Galectin-3 may also be impacted by intermittent fasting through fasting's effects on metabolic health. Galectin-3 may protect against metabolic disorders such as type 2 diabetes by reducing chronic inflammation associated with a high fat diet and age [2,6]. Galectin-3's anti-inflammatory actions may also reduce insulin resistance and β-cell dysfunction by modulating NF-κB and the NLRP3 inflammasome [6], pathways that incite inflammation in adipose tissue and the pancreas [7]. Further, galectin-3 influences glucose homeostasis through inflammation-independent mechanisms, perhaps by reducing adipogenesis [2,6]. In animal models, galectin-3 deficiency increased inflammation and obesity related to a high-fat diet [8], and knock-out of the galectin-3 gene elevated adiposity, inflammation, and dysregulation of glucose metabolism [9].

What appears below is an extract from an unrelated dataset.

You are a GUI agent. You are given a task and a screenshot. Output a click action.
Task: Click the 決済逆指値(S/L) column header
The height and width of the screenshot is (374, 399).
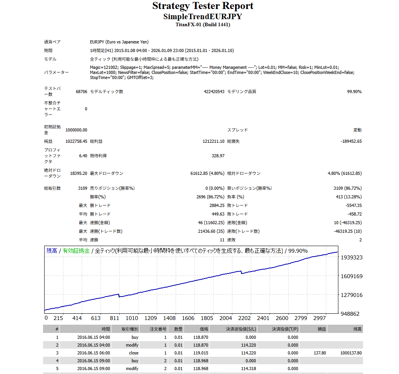(241, 329)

Randomized controlled trials in humans reveal that intermittent fasting reduces hemoglobin A1c [10], homeostasis model assessment of insulin resistance (HOMA-IR) [11], and a metabolic syndrome score (MSS) [11]. Periodic fasting is also linked to a lower risk of type 2 diabetes and coronary artery disease (CAD) [12]. In almost 2000 patients, periodic fasting was associated with lower B-type natriuretic peptide (BNP), greater survival, and a profoundly lower risk of incident HF [13]. Given these and other data [[13], [14], [15], [16]], it was proposed [13] that fasting may influence HF risk through pathways similar to those impacted by SGLT-2 inhibitors, including by triggering the body to use ketones and fatty acids for energy in a low-glucose environment [17].

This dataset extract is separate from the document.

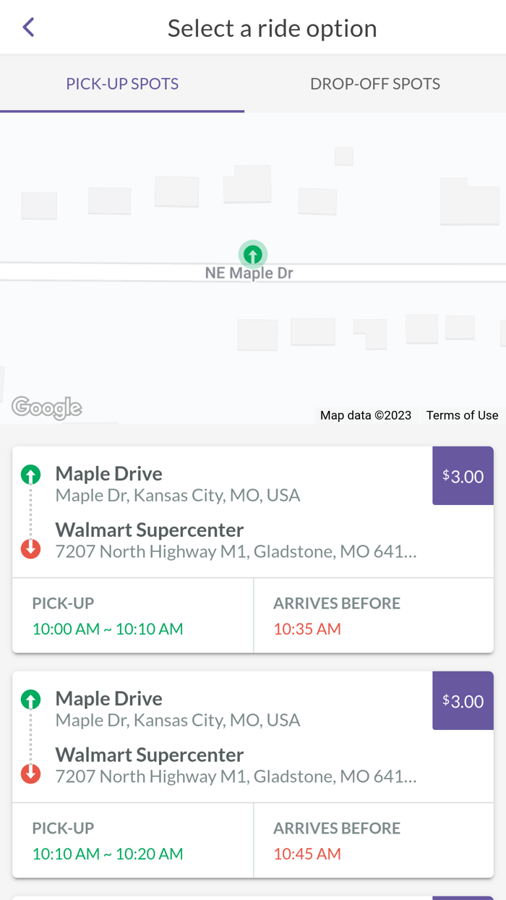
Task: Tap the 10:35 AM arrival time
Action: click(x=307, y=629)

Notably, the anti-diabetic sodium-glucose cotransporter 2 (SGLT-2) inhibitor canagliflozin was associated with increased galectin-3 in a post hoc analysis of a randomized trial, while the medication also reduced BNP [but did not change soluble suppression of tumorigenicity 2 (sST2)] [18]. This increase of galectin-3 and concomitant decrease in BNP is important because SGLT-2 inhibitors are known to decrease heart failure (HF) risk [19], while in contrast substantial epidemiologic data show that galectin-3 is elevated in people with incident HF [20], patients with HF with preserved ejection fraction (HFpEF) [21,22], patients with myocardial infarction and atrial fibrillation [23], and patients with HF of inflammatory and fibrotic etiologies [24]. In those epidemiologic studies, whether galectin-3 is a causal factor or simply a marker of people with elevated HF risk is unknown and its use as a clinical biomarker for HF received only a class II recommendation [25]. It may be that in some etiologies that galectin-3 is elevated for the purpose of reducing inflammation and insulin resistance, which are also reduced by SGLT-2 inhibitors [17], and by fasting [4,5,10,11].

Galectin-3 has been implicated, though, in increased risk of fibrosis in mechanistic studies of cardiac, pulmonary, renal, and hepatic fibrosis [[26], [27], [28], [29], [30]]. It may also be involved in risk of some cancers [30]. Because the effects of galectin-3 may depend on tissue localization and etiology of disease [26,31], it is plausible that it can beneficially influence some conditions while negatively affecting others. Indeed, despite its many benefits in the human response to infection [[1], [2], [3]], a murine study of simultaneous infection by influenza A and Streptococcus pneumoniae suggested that galectin-3 was hijacked to cause worse outcomes [32]. Thus, while galectin-3 may be involved in risk-related actions in some conditions, its functions related to intermittent fasting such as effects on the metabolism may suggest that fasting will increase galectin-3. This study evaluated the effect of intermittent fasting on galectin-3 in a post hoc evaluation of a randomized controlled trial [11].